▸ THE REQUEST
Rewrite only the material between the line holding "Task: Click the $14.00 Chicken Mole price" and the line holding "Action: point(538,254)", inclusive, keeping the requests but leaving out the pictures. Multiply each coordinate in the answers by 1.4 and round it to a whole number, with halves rounded up.

▸ PROVIDED ENTRIES
** START **

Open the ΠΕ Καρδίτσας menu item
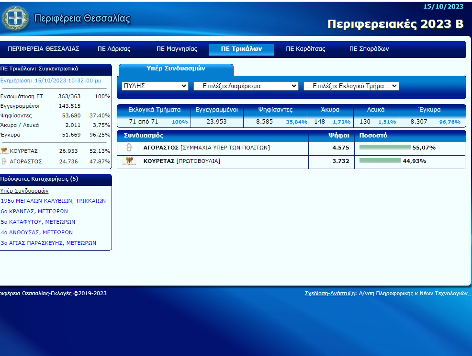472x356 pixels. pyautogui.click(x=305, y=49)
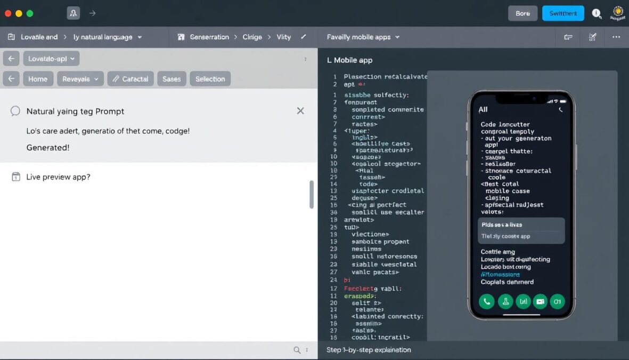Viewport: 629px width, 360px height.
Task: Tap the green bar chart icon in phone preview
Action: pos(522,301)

** END **
** START **

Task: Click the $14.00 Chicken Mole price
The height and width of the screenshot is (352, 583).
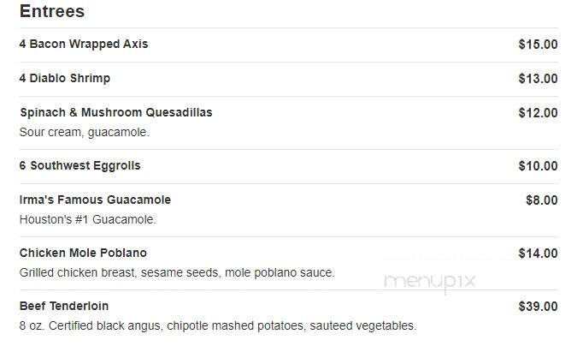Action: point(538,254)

** END **

▸ SOLUTION BELOW
Task: Click the $14.00 Chicken Mole price
The height and width of the screenshot is (352, 583).
Action: point(753,356)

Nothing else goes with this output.